Entretanto, a defesa da liberdade religiosa e o enfrentamento do racismo e da xenofobia tornou nítida a pluralidade religiosa nestas terras. O Brasil é um país plural do ponto de vista religioso. Esta noção, antes negada pela construção da imagem do país católico, vem sendo construída lentamente, a partir da segunda metade do século 20. As bases estão na defesa do direito à liberdade de crença e não crença, contidas na Declaração Universal dos Direitos Humanos (art. 18) e na Constituição Cidadã, de 1988 (artigo 5º).
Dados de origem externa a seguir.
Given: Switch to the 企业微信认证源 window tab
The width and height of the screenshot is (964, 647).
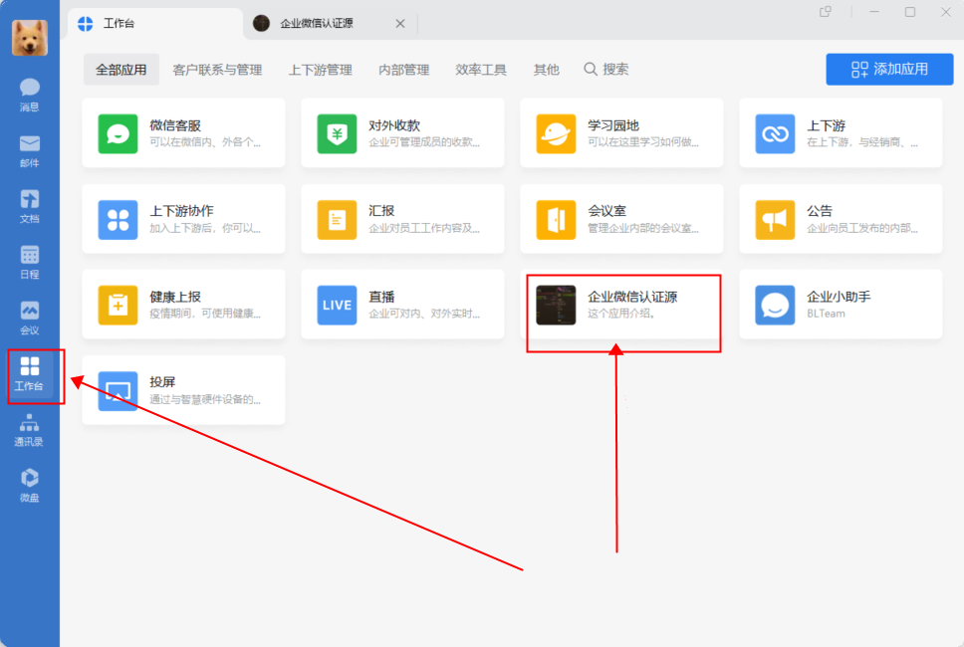Looking at the screenshot, I should [316, 23].
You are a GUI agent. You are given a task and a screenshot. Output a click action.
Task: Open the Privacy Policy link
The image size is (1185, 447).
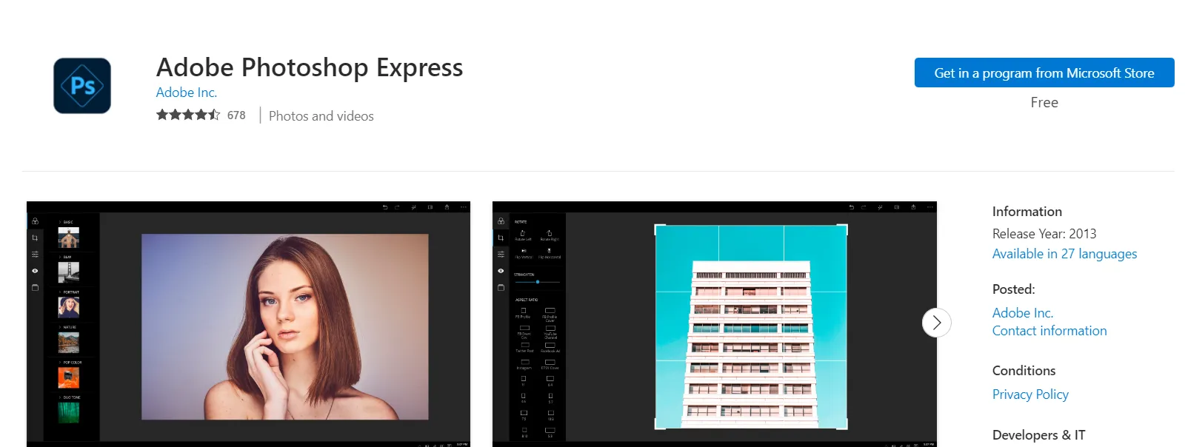pos(1029,394)
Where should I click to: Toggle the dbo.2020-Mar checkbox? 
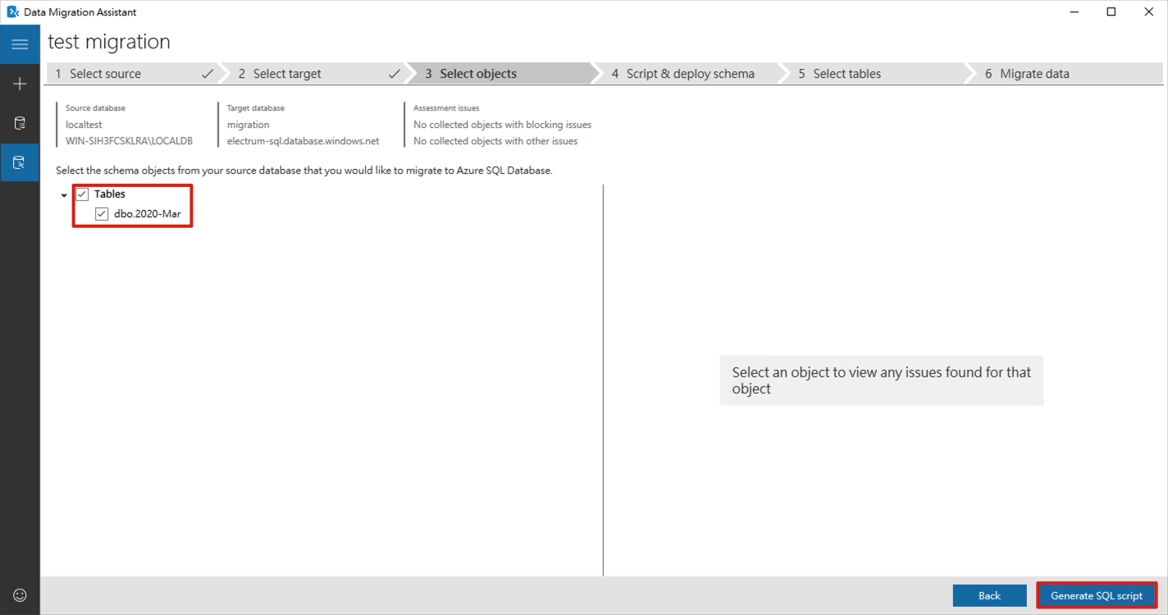[x=102, y=214]
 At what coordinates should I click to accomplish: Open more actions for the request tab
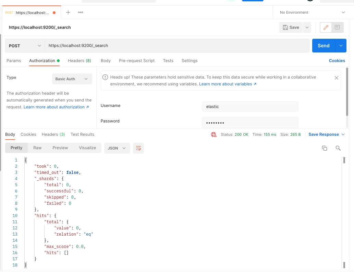point(80,12)
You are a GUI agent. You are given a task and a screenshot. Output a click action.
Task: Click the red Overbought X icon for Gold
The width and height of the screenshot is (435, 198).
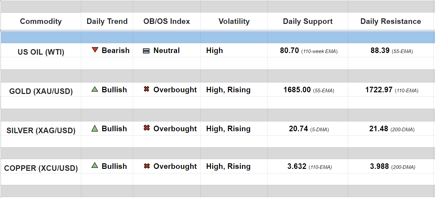[147, 89]
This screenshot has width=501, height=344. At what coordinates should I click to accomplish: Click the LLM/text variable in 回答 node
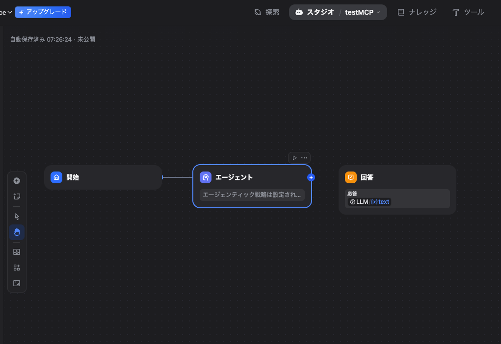(x=369, y=202)
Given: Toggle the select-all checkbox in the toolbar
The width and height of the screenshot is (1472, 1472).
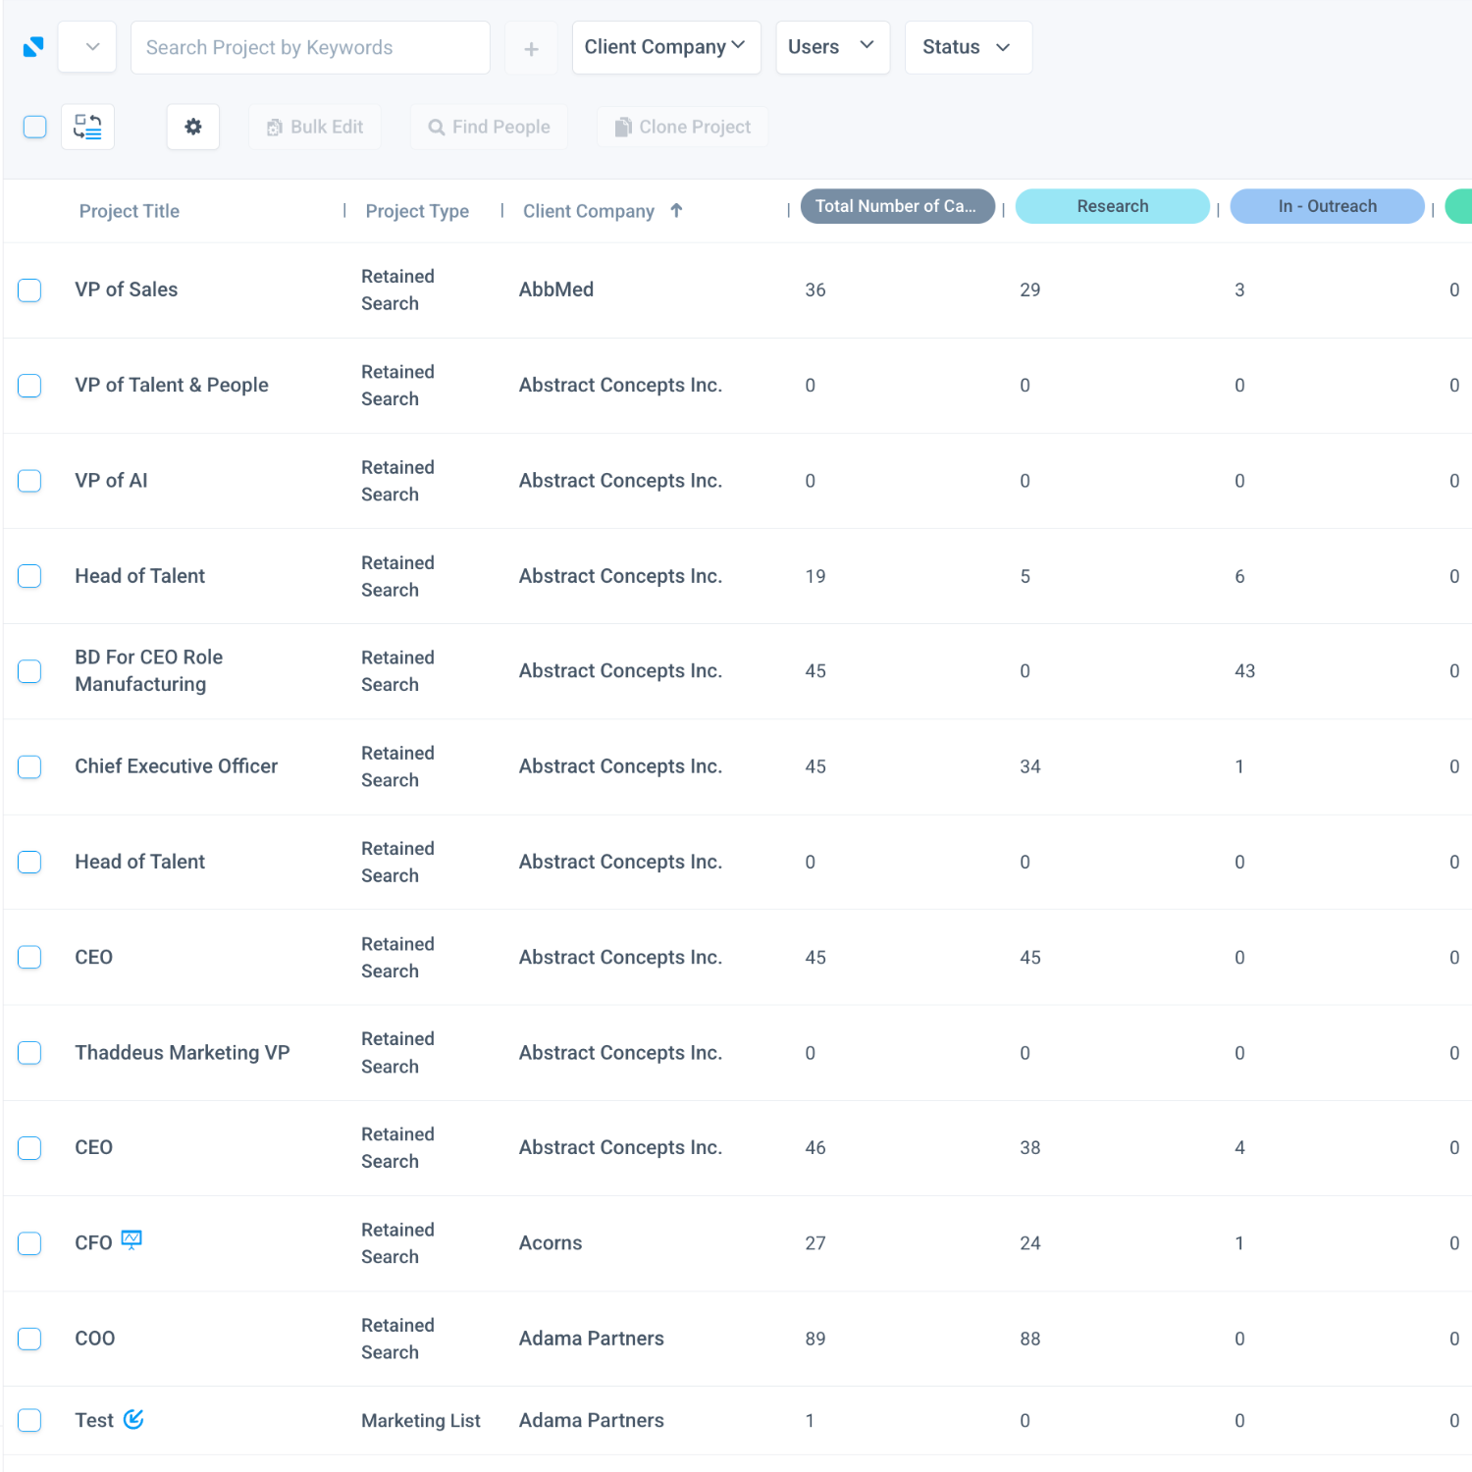Looking at the screenshot, I should click(35, 127).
Estes princípios foram fundamentais para alimentarem políticas públicas para garantia deste direito no Brasil, como o Disque 100 (serviço de denúncias e proteção contra violações de direitos humanos, que funciona 24 horas, todos os dias da semana). Também, a instituição do Dia Nacional do Combate à Intolerância Religiosa, 21 de janeiro (data escolhida em homenagem à Iyalorixá Mãe Gilda, morta em 1999, vítima de intolerância religiosa no final de 1999, e em referência ao Dia Mundial da Religião).
Relatórios apresentados pelo Estado brasileiro e por instituições como a Unesco, nos últimos 20 anos, reafirmam que a população afrorreligiosa é a mais vitimada. Um grupo de pesquisadores defende o termo “racismo religioso”, diante do que foi estruturado cultural e ideologicamente a partir da colonização, alimentador da intolerância.
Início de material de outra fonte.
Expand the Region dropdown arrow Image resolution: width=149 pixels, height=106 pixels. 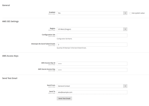[125, 29]
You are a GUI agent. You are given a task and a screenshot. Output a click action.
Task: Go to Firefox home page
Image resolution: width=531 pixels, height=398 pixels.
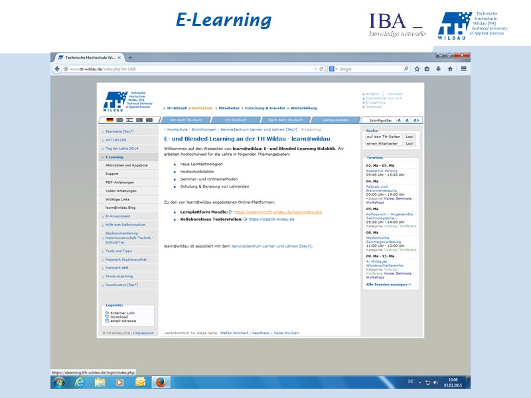(451, 69)
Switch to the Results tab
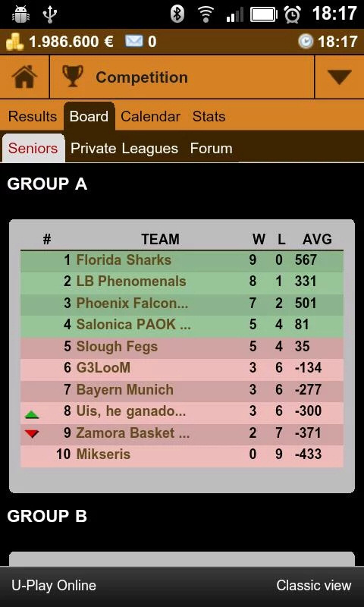Image resolution: width=364 pixels, height=607 pixels. (33, 117)
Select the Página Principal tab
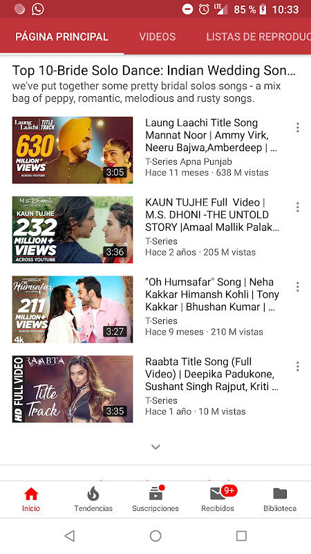The image size is (311, 554). [x=62, y=37]
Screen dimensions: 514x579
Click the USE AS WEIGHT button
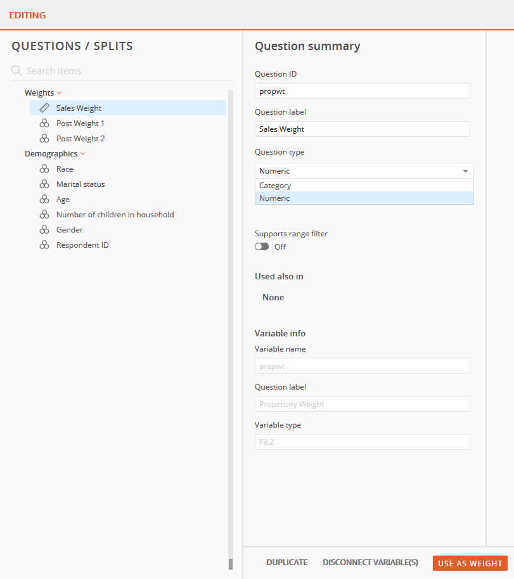pos(470,563)
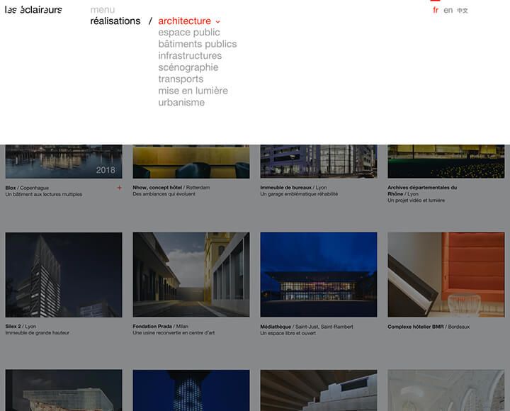Open Fondation Prada Milan project image
Viewport: 510px width, 411px height.
click(x=191, y=274)
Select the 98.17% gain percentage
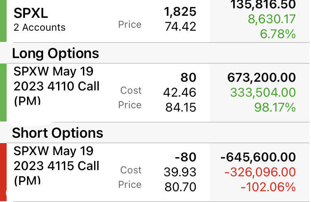311x202 pixels. [x=275, y=107]
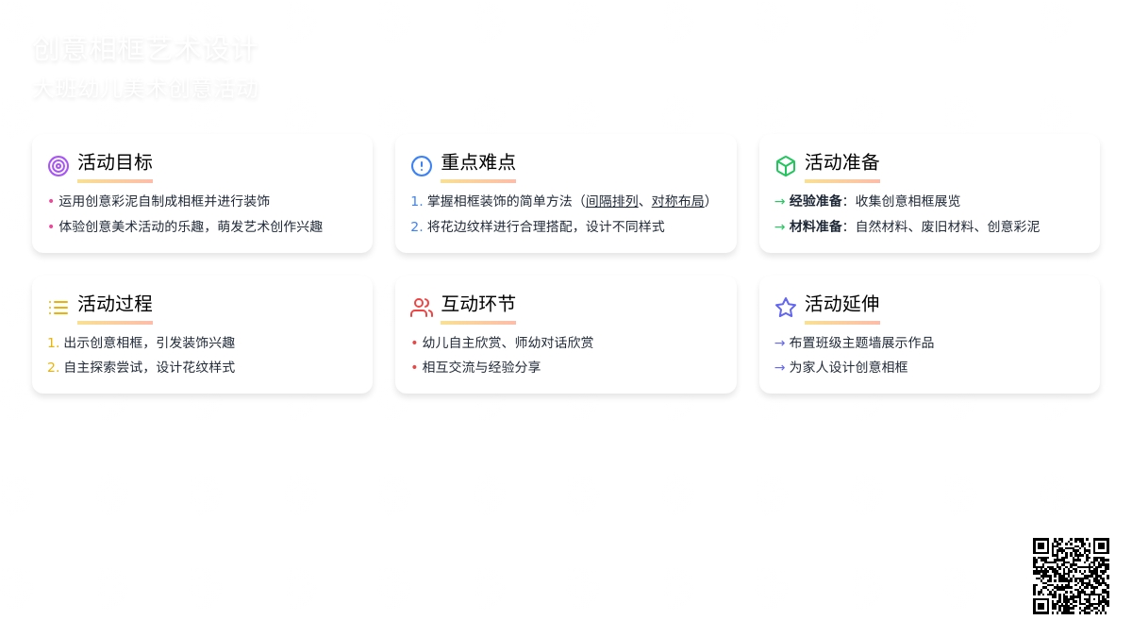The width and height of the screenshot is (1132, 637).
Task: Click the 活动过程 section heading
Action: (x=115, y=304)
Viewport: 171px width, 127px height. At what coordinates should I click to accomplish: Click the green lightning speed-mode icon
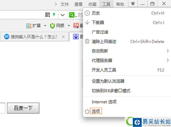pyautogui.click(x=54, y=15)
No entanto, a situação se agravou na última década, com a insurgência de movimentos de extrema-direita política que conseguiram eleger o presidente da República em 2018.
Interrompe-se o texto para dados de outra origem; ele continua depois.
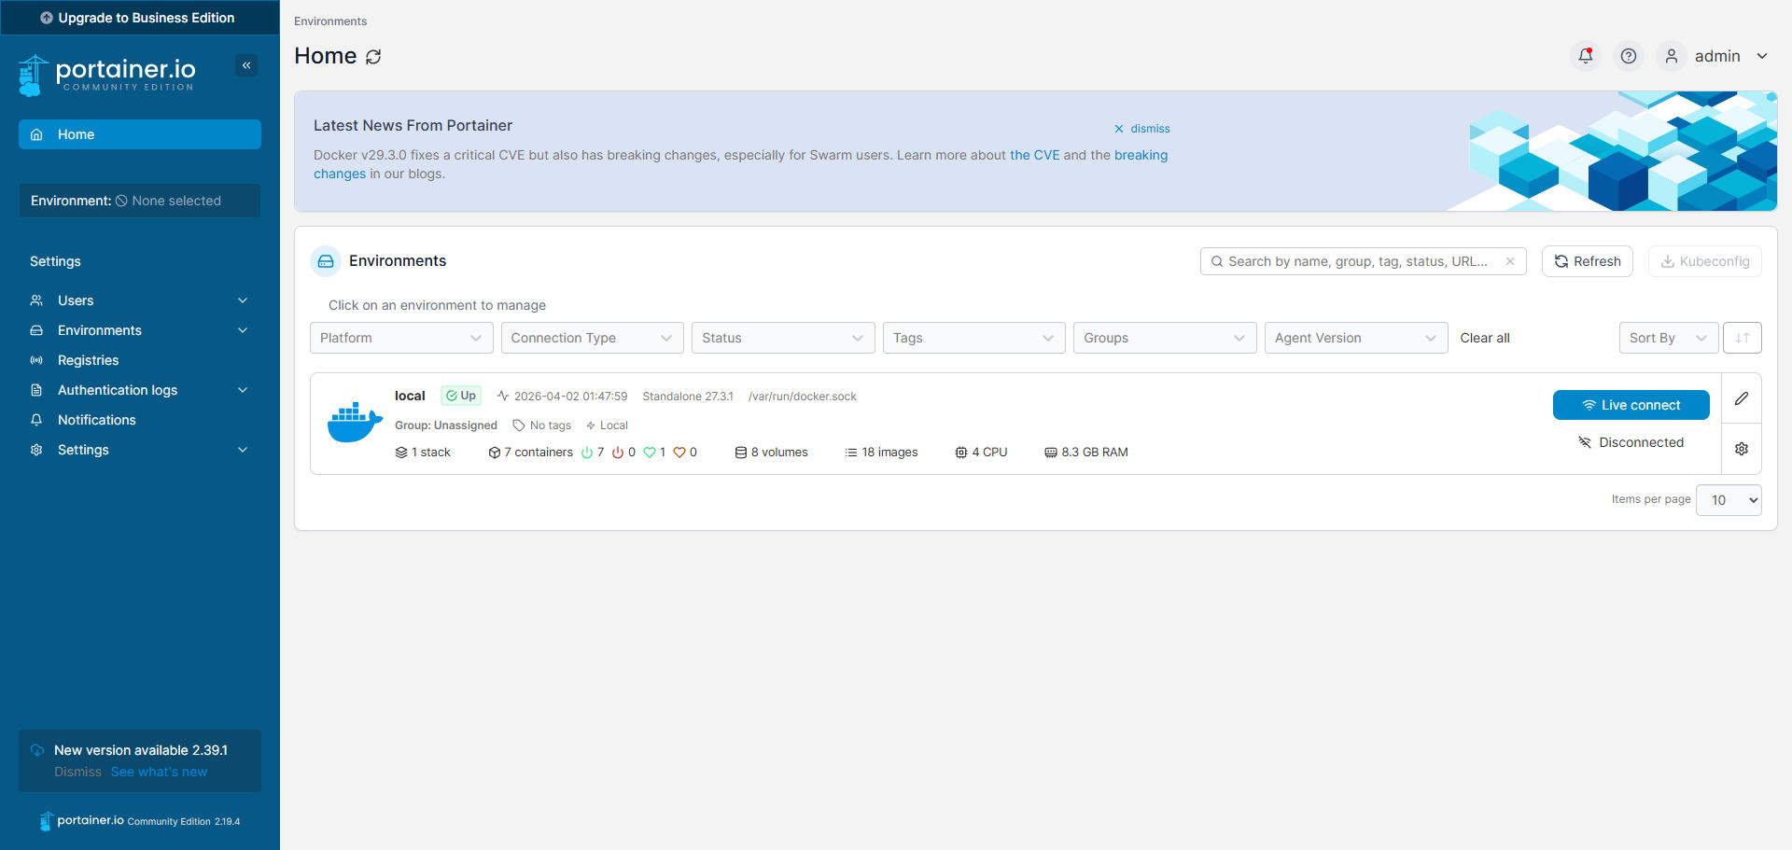Click the Docker whale icon for local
O Brasil passou a experimentar o avanço dos fundamentalismos político-religiosos (de católicos e evangélicos e de outras religiões) que representam o uso da matriz religiosa para a defesa de pautas anti-direitos das minorias sociais, como mulheres, LGBTI+, comunidades tradicionais (negras e indígenas).
Emergiram grupos religiosos e inter-religiosos (cristãos, espíritas, judeus, islâmicos, de espiritualidades da floresta) que se revestem características passionais em alto grau, de fanatismo, de idolatria de personagens-líderes, e adquirem caráter de seita, com base em uma matriz religiosa ancorada na “luta contra inimigos da fé, da família, da Pátria”. Estes grupos usam o discurso da “liberdade religiosa” justamente para atuar pelo contrário, para agir livremente contra a pluralidade de ideias e de religiões e impor uma única forma de crer e de viver a fé.
A instrumentalização política da religião para alimentar práticas extremistas, ancoradas na imposição de uma única visão de mundo, no ódio, na exclusão, na eliminação do Outro, do Diferente, está provocando cada vez mais intolerância. Estas práticas, em si, já reproduzem, com agravantes, séculos de história do Brasil de violência contra religiões. Por outro lado, instigam intolerância em pessoas que desejam ver a justiça fluir para todos. Apesar delas se oporem a tal instrumentalização, acabam assumindo atitudes de rejeição e discriminação a expressões religiosas legítimas, que são, afinal de contas, um direito humano.
Nunca foi tão urgente enfrentar a intolerância religiosa, afinal, o quadro é grave, como descrito aqui. Porém, o momento, como declarado por lideranças de diversas frentes sociais, é de pacificação e de reconstrução da democracia, com base na pauta de direitos. Ficam como desafios para o Estado e para cada uma de nós:
- atuar para se garantir o direito de cada grupo religioso, qualquer que seja, existir e viver sua fé e para o direito de não se ter uma religião;
- denunciar e contrapor a instrumentalização política oportunista das religiões que nega o direito e engana com discursos que distorcem a noção da liberdade;
- educar em todos os espaços (incluindo os ocupados por agentes públicos) para a valorização da pluralidade religiosa e para o reconhecimento e o respeito às diferenças;
- desafiar lideranças, nos mais diversos níveis, a uma compreensão e à sensibilidade quanto ao lugar das expressões religiosas na vida das pessoas, como elemento que atribui sentido e estimula ações e vivências.